By - 23 November 2015

Greek gambling operator OPAP is considering taking legal action against the Greek government if it introduces a new gambling tax that OPAP believes will render any future VLT sector unworkable.

OPAP has slammed the potential gambling tax, agreed in principal by the country’s government and its international creditors, as counterproductive saying it would actually damage the government’s revenue from gaming tax.

Most importantly OPAP has said the new tax would make the future VLT sector unprofitable. OPAP has already paid €560m to build its first 50 VLT halls. The loss of the future VLT sector would wipe off €300m from the government’s tax in 2016.

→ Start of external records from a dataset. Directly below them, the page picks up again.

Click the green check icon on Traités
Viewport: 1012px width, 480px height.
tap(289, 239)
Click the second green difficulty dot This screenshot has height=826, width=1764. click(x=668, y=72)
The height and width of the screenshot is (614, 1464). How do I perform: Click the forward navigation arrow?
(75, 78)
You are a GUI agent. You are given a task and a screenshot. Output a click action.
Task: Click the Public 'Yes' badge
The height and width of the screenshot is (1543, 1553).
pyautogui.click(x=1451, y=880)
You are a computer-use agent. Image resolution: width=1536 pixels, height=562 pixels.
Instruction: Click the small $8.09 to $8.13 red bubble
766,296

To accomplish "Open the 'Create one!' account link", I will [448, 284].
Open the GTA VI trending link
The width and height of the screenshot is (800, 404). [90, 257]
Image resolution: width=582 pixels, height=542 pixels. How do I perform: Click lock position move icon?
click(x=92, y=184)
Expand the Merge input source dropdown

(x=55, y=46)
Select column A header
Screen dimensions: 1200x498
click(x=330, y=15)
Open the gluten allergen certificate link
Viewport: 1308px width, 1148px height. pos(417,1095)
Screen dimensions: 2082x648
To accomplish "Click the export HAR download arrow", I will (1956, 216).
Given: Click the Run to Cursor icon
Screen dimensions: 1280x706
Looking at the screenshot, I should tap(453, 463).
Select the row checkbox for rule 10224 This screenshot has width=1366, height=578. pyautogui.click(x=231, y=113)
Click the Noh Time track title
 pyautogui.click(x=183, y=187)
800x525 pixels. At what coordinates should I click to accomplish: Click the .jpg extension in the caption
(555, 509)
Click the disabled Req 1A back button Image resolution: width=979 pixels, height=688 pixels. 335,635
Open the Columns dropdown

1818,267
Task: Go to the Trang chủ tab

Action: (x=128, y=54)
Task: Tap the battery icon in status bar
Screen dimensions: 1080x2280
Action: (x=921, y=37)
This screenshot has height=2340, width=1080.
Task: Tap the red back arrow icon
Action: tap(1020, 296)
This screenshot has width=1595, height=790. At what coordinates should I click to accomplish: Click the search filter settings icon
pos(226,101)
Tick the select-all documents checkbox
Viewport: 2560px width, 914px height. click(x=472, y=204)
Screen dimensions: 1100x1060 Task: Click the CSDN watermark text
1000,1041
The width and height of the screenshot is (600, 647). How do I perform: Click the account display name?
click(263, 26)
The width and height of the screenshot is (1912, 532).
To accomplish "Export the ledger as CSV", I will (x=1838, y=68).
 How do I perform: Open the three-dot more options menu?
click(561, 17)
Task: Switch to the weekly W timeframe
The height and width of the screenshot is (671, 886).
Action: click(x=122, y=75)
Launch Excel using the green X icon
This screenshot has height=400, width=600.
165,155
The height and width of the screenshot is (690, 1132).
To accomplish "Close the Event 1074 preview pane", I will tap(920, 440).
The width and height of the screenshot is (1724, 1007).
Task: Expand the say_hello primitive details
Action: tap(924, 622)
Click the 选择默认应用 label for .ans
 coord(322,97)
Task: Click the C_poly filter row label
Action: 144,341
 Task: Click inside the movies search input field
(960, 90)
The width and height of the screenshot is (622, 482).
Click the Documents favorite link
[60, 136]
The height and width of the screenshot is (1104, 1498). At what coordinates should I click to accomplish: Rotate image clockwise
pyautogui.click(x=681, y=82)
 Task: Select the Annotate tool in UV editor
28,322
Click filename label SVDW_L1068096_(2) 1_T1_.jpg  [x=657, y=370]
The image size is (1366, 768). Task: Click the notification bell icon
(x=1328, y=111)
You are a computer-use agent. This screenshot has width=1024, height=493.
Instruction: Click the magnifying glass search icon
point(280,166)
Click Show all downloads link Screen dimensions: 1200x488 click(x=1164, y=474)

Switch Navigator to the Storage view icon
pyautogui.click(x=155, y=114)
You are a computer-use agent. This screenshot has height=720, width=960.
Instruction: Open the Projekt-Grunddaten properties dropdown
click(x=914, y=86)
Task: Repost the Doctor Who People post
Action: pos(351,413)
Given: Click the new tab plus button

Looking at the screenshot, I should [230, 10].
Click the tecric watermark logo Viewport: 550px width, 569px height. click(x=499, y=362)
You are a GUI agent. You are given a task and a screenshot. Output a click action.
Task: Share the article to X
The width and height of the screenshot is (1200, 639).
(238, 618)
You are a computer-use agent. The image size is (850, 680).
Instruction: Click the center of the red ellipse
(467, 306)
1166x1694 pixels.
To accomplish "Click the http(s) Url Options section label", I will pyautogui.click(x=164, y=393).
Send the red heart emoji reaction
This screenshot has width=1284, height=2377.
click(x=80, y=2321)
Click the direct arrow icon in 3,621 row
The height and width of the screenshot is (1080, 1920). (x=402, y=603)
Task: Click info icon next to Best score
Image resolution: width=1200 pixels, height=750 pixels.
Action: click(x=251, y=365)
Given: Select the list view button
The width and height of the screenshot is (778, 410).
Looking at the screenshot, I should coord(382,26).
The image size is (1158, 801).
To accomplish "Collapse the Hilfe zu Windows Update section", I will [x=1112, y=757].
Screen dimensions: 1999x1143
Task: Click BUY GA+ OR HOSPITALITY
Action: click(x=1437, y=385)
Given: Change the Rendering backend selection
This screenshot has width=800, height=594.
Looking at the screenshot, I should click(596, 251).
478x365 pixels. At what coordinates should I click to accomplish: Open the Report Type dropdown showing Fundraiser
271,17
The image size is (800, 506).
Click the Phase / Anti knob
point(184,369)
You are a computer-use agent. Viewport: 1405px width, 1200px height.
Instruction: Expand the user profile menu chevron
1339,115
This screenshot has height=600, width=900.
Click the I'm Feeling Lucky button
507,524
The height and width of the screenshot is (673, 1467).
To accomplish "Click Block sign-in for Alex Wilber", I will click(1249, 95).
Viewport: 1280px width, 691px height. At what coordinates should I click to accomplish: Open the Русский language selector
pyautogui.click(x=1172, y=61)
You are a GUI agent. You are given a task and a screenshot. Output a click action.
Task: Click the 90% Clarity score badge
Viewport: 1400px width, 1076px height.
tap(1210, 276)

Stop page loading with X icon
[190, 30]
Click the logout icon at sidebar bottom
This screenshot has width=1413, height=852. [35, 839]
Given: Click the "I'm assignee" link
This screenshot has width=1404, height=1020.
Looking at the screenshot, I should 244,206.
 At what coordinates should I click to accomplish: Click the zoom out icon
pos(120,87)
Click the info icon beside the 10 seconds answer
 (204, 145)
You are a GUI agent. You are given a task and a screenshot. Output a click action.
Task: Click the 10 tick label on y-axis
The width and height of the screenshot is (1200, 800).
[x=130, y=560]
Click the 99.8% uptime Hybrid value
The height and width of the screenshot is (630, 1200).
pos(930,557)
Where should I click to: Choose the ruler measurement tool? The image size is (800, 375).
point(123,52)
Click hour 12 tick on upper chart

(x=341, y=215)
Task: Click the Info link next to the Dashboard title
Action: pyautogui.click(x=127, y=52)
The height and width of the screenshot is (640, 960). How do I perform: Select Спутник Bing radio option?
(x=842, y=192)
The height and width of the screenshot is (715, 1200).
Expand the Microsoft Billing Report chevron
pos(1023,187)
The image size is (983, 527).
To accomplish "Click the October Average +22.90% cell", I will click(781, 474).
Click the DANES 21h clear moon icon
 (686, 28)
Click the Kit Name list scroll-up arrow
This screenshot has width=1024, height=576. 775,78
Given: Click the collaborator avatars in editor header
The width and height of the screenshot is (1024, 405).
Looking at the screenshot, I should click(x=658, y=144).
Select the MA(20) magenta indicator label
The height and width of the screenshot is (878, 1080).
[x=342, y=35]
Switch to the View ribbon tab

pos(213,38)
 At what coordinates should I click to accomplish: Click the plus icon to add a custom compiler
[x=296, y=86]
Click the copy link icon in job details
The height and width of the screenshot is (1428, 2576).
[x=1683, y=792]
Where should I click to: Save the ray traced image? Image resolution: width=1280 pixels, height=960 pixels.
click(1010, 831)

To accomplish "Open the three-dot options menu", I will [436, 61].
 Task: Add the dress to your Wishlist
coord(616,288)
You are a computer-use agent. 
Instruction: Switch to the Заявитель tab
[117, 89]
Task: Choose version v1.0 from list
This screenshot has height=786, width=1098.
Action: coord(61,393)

OPAP had initially planned to roll out its VLTs in June this year but put the brakes on once government introduced some 11th hour changes that would affect the sustainability of the business model. These included lower jackpots, daily loss limits and limits on length of play.

The new tax, announced by Greek Finance Minister Euclid Tsakalotos would see a tax of €0.05 imposed on OPAP’s lotteries and sports betting in an attempt to raise €300 to €400m a year for the government.
Czech businessman Jiri Smejc, who owns Emma Capital a major investor in OPAP, said to Reuters: “We believe it is just a matter of time. They badly need the revenue. We have discussed with the government that in these upcoming weeks, if it will not be solved, we will need to file some lawsuit,” he said. “We have clear promises they will change [the regulation] but still nothing has happened. That is why we froze the project, because for us it does not make sense economically now to do it.”

Last year OPAP paid over 500m in taxes to the government. This was generated by paying 30 per cent of its revenues along with a corporation tax.

Odysseas Christoforou, General Manager of Corporate Communication for OPAP, said adding even more tax now was discriminatory against OPAP.

“We have informed the government that such a move would be counter-efficient. It would not lead to the expected fiscal revenue and would severely hit our agent network as it would lead to a reduction of gaming in the country. Such a decline in activity will negatively affect state revenues,” Mr. Christoforou explained. “Beyond the financial consequences of imposing such a measure, legal issues were also raised, among them a discriminatory treatment against our company and our network of agents.”